[start]

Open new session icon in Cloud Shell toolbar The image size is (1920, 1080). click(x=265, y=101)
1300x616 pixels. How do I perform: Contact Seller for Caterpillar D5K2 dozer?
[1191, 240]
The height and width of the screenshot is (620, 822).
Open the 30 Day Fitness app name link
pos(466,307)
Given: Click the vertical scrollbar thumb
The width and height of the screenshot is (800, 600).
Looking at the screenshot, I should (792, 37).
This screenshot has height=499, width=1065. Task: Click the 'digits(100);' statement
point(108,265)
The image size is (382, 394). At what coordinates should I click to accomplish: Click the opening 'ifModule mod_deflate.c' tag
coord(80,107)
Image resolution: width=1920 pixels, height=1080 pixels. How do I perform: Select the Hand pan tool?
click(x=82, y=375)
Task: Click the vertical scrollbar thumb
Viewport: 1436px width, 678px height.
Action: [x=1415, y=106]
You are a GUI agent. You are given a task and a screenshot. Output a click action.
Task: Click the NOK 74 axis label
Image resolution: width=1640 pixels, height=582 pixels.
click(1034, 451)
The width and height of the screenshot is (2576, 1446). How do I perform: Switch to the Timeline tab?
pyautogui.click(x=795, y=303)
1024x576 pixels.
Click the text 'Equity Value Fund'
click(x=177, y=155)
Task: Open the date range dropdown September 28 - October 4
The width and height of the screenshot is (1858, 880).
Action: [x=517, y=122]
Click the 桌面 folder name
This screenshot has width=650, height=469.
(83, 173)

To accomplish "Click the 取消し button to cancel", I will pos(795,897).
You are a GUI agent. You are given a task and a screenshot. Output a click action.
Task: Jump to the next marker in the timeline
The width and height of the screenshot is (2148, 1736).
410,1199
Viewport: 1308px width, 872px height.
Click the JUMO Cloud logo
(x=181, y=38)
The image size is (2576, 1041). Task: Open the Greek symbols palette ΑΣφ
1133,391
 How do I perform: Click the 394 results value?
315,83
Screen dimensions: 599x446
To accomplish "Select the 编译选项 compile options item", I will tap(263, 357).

[end]

- [GOAL]: Copy every one of the records above line for line, changing nothing.

- [RESPONSE TO THIS TASK]:
Open new session icon in Cloud Shell toolbar The image size is (1920, 1080). click(x=265, y=101)
1300x616 pixels. How do I perform: Contact Seller for Caterpillar D5K2 dozer?
[1191, 240]
The height and width of the screenshot is (620, 822).
Open the 30 Day Fitness app name link
pos(466,307)
Given: Click the vertical scrollbar thumb
The width and height of the screenshot is (800, 600).
Looking at the screenshot, I should (792, 37).
This screenshot has height=499, width=1065. Task: Click the 'digits(100);' statement
point(108,265)
The image size is (382, 394). At what coordinates should I click to accomplish: Click the opening 'ifModule mod_deflate.c' tag
coord(80,107)
Image resolution: width=1920 pixels, height=1080 pixels. How do I perform: Select the Hand pan tool?
click(x=82, y=375)
Task: Click the vertical scrollbar thumb
Viewport: 1436px width, 678px height.
Action: [x=1415, y=106]
You are a GUI agent. You are given a task and a screenshot. Output a click action.
Task: Click the NOK 74 axis label
Image resolution: width=1640 pixels, height=582 pixels.
click(1034, 451)
The width and height of the screenshot is (2576, 1446). How do I perform: Switch to the Timeline tab?
pyautogui.click(x=795, y=303)
1024x576 pixels.
Click the text 'Equity Value Fund'
click(x=177, y=155)
Task: Open the date range dropdown September 28 - October 4
The width and height of the screenshot is (1858, 880).
Action: [x=517, y=122]
Click the 桌面 folder name
This screenshot has width=650, height=469.
(83, 173)

To accomplish "Click the 取消し button to cancel", I will pos(795,897).
You are a GUI agent. You are given a task and a screenshot. Output a click action.
Task: Jump to the next marker in the timeline
The width and height of the screenshot is (2148, 1736).
410,1199
Viewport: 1308px width, 872px height.
Click the JUMO Cloud logo
(x=181, y=38)
The image size is (2576, 1041). Task: Open the Greek symbols palette ΑΣφ
1133,391
 How do I perform: Click the 394 results value?
315,83
Screen dimensions: 599x446
To accomplish "Select the 编译选项 compile options item", I will tap(263, 357).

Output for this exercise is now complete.